3 Mayıs 2022 günü Ankara Üniversiteli gezginler olarak, yola çıktık, yönümüz Akşehir üzerinden Beyşehir. Tabii yönümüz böyle olunca, Hititler’e ait Eflâtunpınar kutsal anıtına uğramamak olmazdı. Beyşehir gölünün kuzey tarafında, Beyşehir’e 17.5 km kala sola, yani kuzey tarafa döndük. 2.5 km. sonra Eflâtunpınar kutsal pınar anıtına ulaştık. Bu kısa yol üzerinde, Anadolu’da artık pek kalmayan manivelalı bir su kuyusuna rastladık. Bu kuyu bölgede suyun önemini gösteriyor.

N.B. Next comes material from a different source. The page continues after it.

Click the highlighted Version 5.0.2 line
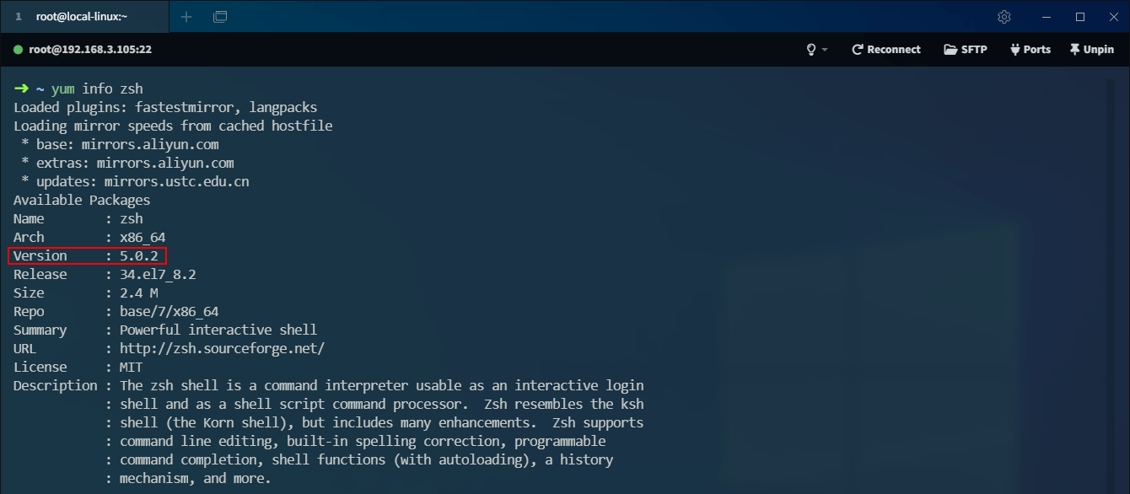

Hititlerin, Anadolu’nun yerli halkı Hattiler ve Asur Kolonileri döneminde M.Ö. 2200 yıllarından itibaren, Kafkasya bölgesinden geldikleri tahmin ediliyor. Önceleri Kızılırmak yayının doğusuna yerleşmişler. Başlangıçta, küçük kent devletleri şekilde yayılmışken, büyüyüp koca bir imparatorluğa dönüşmüş ve antik Mısır devleti ile eşdeğer olmuşlar. İmparatorluk döneminin başkenti Hattuşa. Mezopotamya ülkelerinden etkilenmiş olmakla birlikte, Anadolu’daki öncülleri olan Hattilerin ve Hurrilerin tanrı ve tanrıçalarına da saygı göstererek ”Bin Tanrılı Halk” haline gelmişler. Ancak, bu kadar çok tanrı arasında iki tanrı önemli. Biri baş tanrı (eril) olan Fırtına tanrısı Teşup, diğeri (dişil) Güneş tanrıçası Hebat.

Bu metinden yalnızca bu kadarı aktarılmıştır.